== Request A ==
Reproduce word for word the part of the screenplay critique from "Writing is a" up to and including "cathedral all but in name.".
== Request B ==
In the screenplay critique, what does the reviewer suggest doing with the Paramedic's motive?
== Request C ==
Extend the screenplay critique, starting right after its final sentence.

== Passage provided ==
Writing is a bit messy. Tons of orphans on the first page alone. Watch that.
Neat story. Very creative, with good use of flashbacks. Really like most of the dialog. Very interesting. This Paramedic is one fucked up dude. Lol. The ending is sorta disappointing. I was expecting some sort of twist or something.
Main issue is that the Title and logline leave no room for surprise. We know going in that the Paramedic is the bad guy. This would work better if we didn't know that coming in. Also, his motive doesn't really make a lot of sense when you think about it. Might be better if you leave his motive a mystery.
I'm very forgiving of typos but there are two in the first sentence. You should take extra care on page-1 because if people get into the story they won't care about the odd typo later on.
A towering majestic house of God - A cathedral all but in name.
A towering majestic house of God - a cathedral IN all but in name.
This sentence didn't make sense -
The paramedic then hits a smug look.

== Data shown ==
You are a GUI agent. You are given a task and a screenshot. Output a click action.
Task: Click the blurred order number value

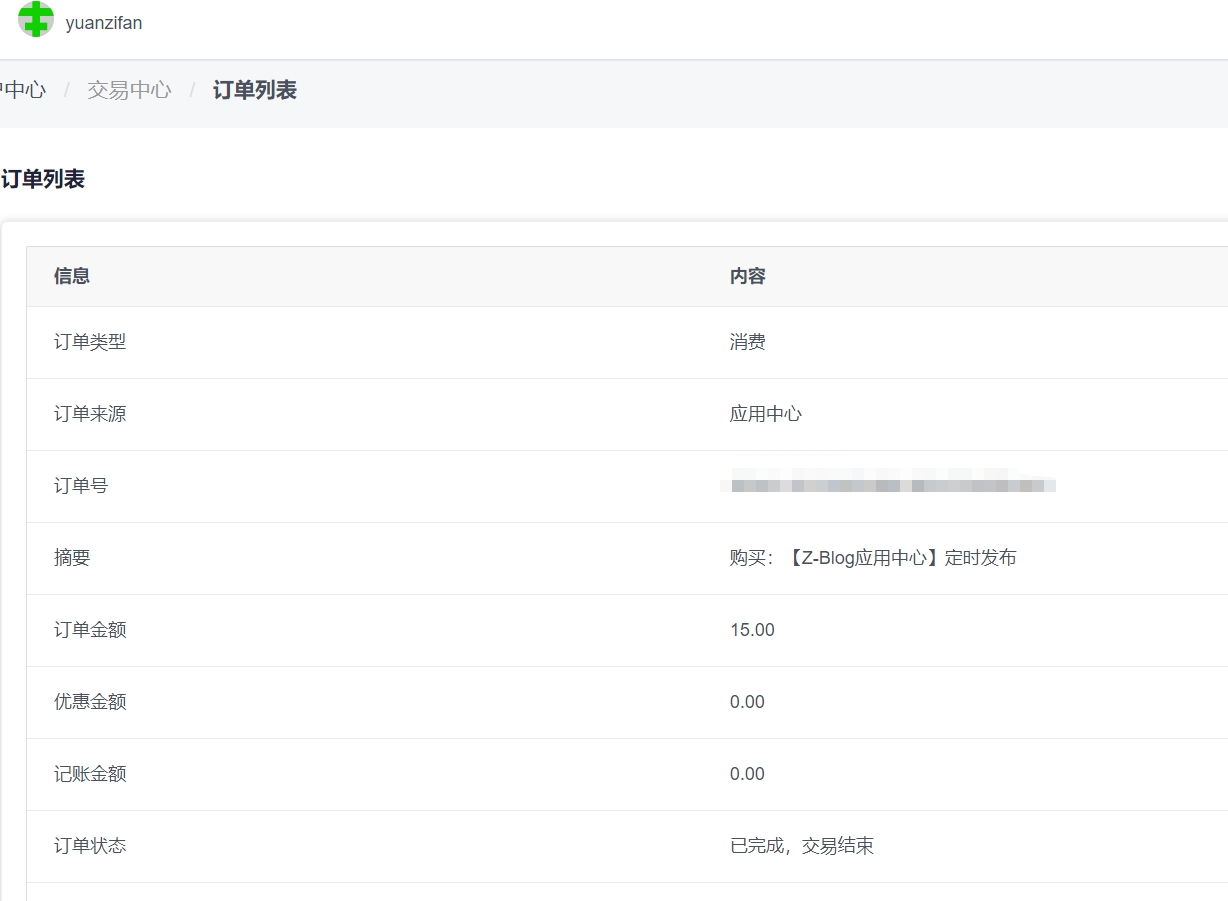tap(890, 486)
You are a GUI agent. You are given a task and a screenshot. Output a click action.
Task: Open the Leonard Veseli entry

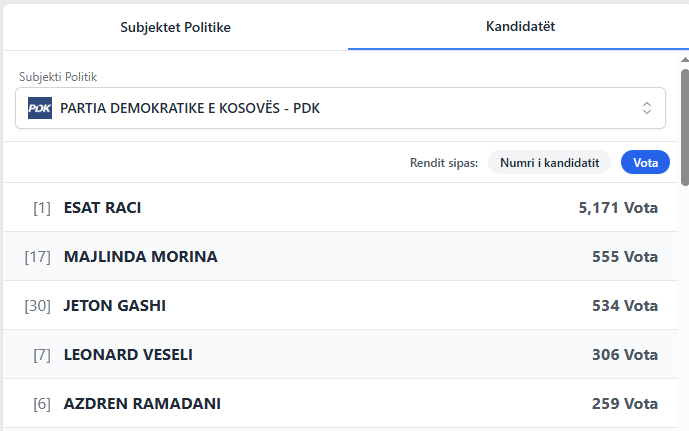(128, 355)
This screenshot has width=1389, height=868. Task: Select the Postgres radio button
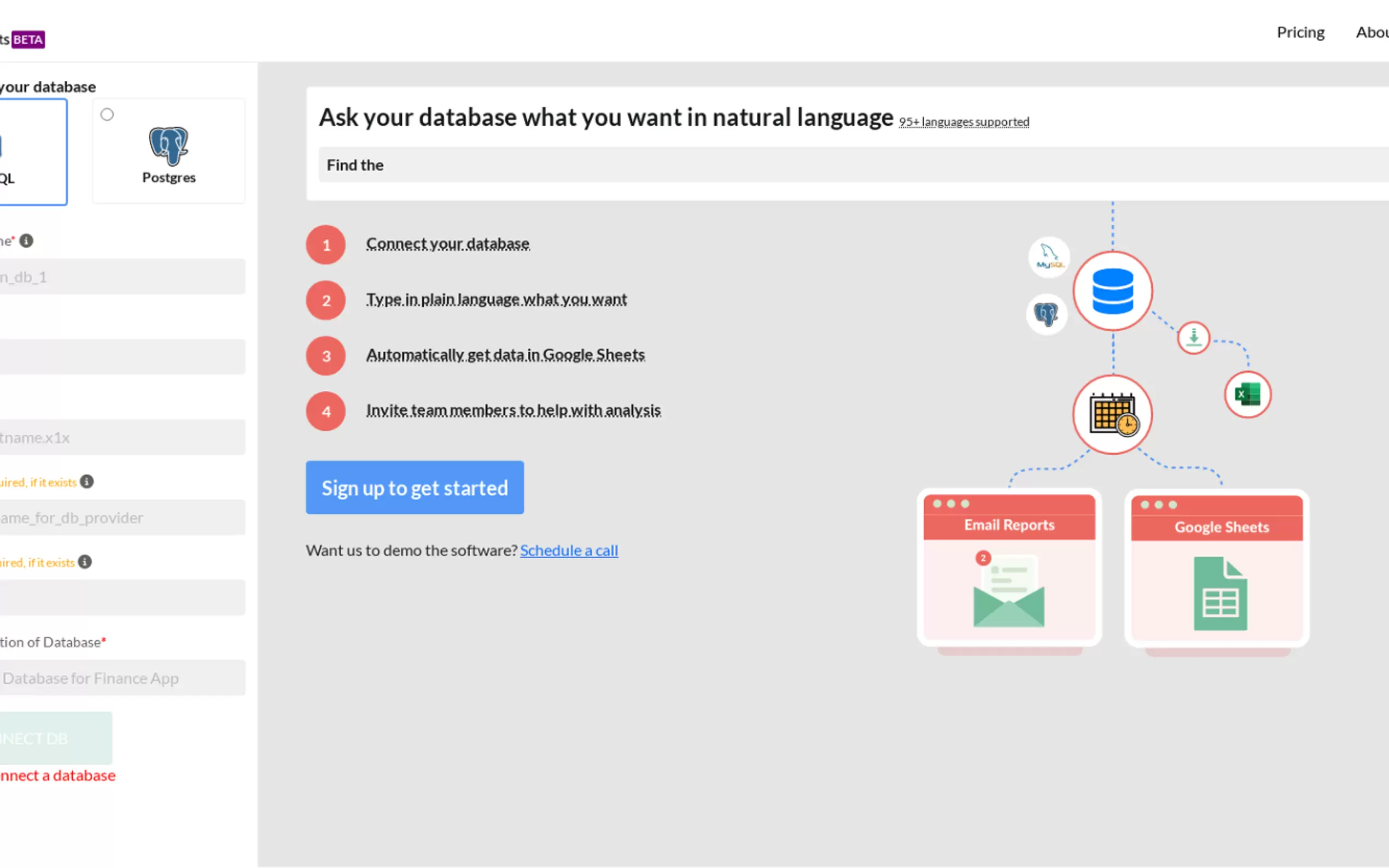[107, 115]
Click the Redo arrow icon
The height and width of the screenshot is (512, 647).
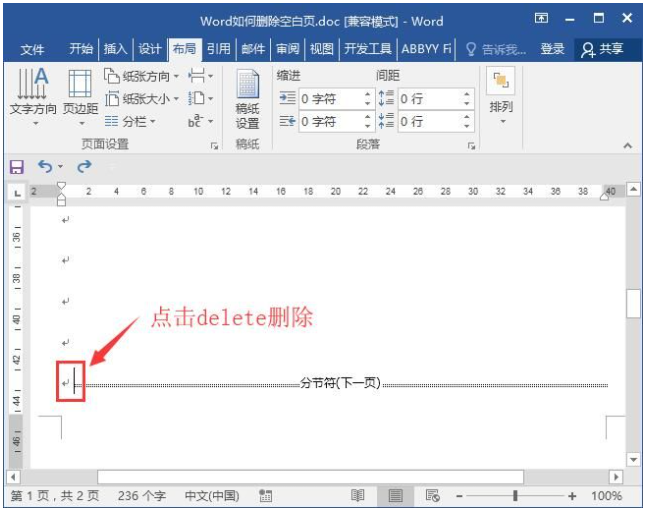[x=84, y=167]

== Final answer A ==
Writing is a bit messy. Tons of orphans on the first page alone. Watch that.
Neat story. Very creative, with good use of flashbacks. Really like most of the dialog. Very interesting. This Paramedic is one fucked up dude. Lol. The ending is sorta disappointing. I was expecting some sort of twist or something.
Main issue is that the Title and logline leave no room for surprise. We know going in that the Paramedic is the bad guy. This would work better if we didn't know that coming in. Also, his motive doesn't really make a lot of sense when you think about it. Might be better if you leave his motive a mystery.
I'm very forgiving of typos but there are two in the first sentence. You should take extra care on page-1 because if people get into the story they won't care about the odd typo later on.
A towering majestic house of God - A cathedral all but in name.

== Final answer B ==
Leaving his motive a mystery.

== Final answer C ==
Okay ... forget the typos and all that. You have actually created a good villain here. We've all seen doctor serial killers. A paramedic one is interesting. But you have to take another run at this to make the concept shine. The confession booth thing doesn't make sense - and it would get him busted - most definitely. And how he got into killing doesn;t make sense - the guilt he felt? Better if it were an unexpected thrill.
Great potential for a villain. Even a feature-worthy one. So well done for that. But it's not working yet in this story.
Write a really good, very evil villain, but they must be someone no one would suspect (until the end).
Due to the nature of this challenge, the title and the logline, I knew the Paramedic was the villain and he was very evil, but this wasn't revealed at the end. It was revealed by page 3.
A paramedic deciding who lives and who dies is a nice twist from Doctors and Nurses who have done the same thing in real life, but the confession booth is a well-used method to get a story across, The problem here is, the paramedic isn't confessing to have his sins forgiven - he's bragging. So it doesn't fall under the normal priest vows and even if it did, the church's guidelines allow priests to warn the police if they believe someone is GOING to commit a crime. The confession booth only covers sins they have already committed, and only if they want to be forgiven.
The Halloween aspect is really shoehorned in but I like how you did it!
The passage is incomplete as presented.